Directions for this task:
Set down, exactly as written, the line containing "You are a computer-use" and all the lines that follow it to the end of the entries below, omitting every picture.

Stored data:
-- Opening Marker --
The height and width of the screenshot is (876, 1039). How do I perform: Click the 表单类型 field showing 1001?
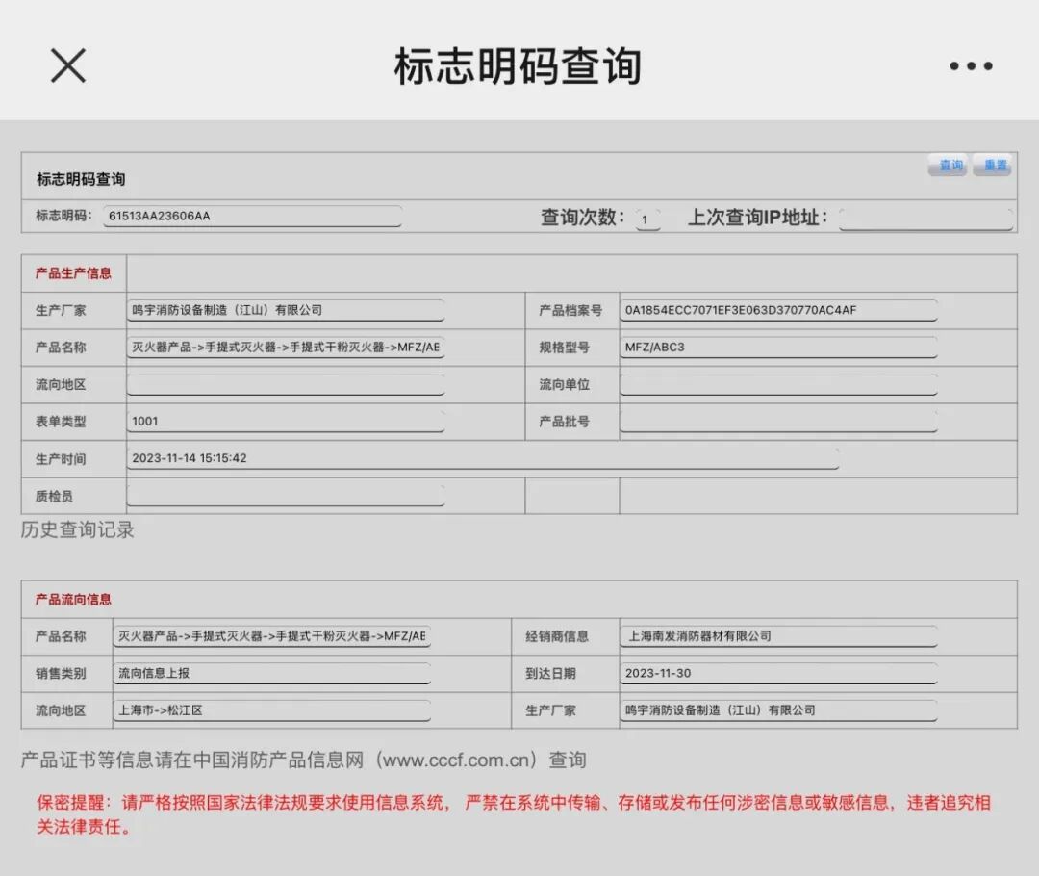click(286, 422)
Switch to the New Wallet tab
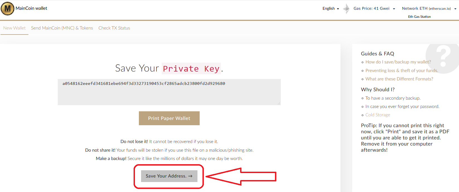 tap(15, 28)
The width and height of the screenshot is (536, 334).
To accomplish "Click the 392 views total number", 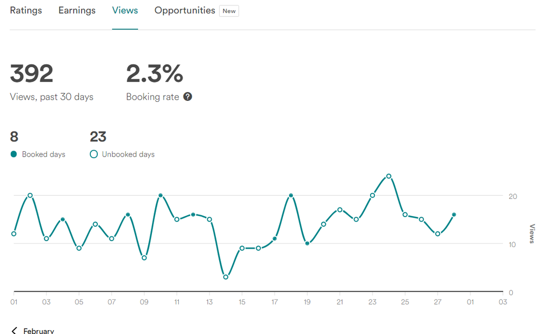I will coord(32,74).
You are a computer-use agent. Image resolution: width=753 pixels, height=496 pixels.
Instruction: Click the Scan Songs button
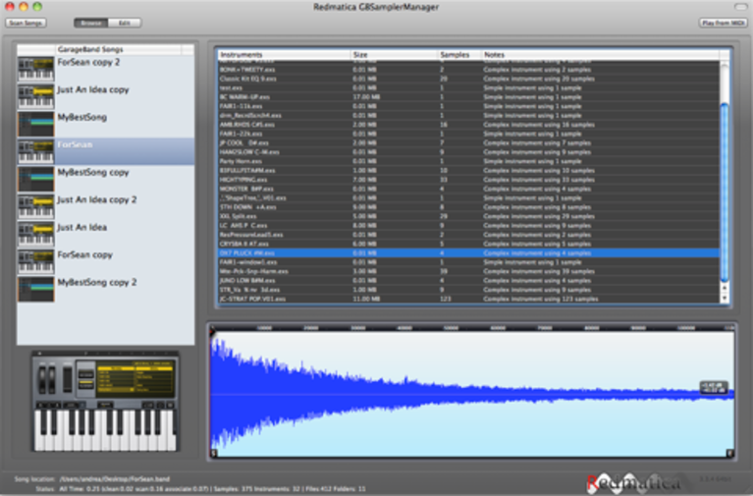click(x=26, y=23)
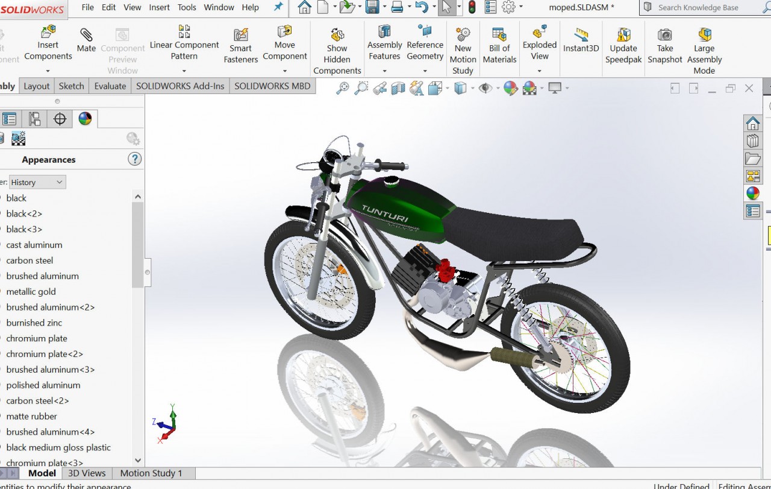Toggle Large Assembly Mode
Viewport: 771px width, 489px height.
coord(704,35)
-- Closing Marker --
Answer area:
You are a computer-use agent. Image resolution: width=753 pixels, height=496 pixels.
Instruction: Click the Scan Songs button
click(x=26, y=23)
Toggle Large Assembly Mode
Viewport: 771px width, 489px height.
coord(704,35)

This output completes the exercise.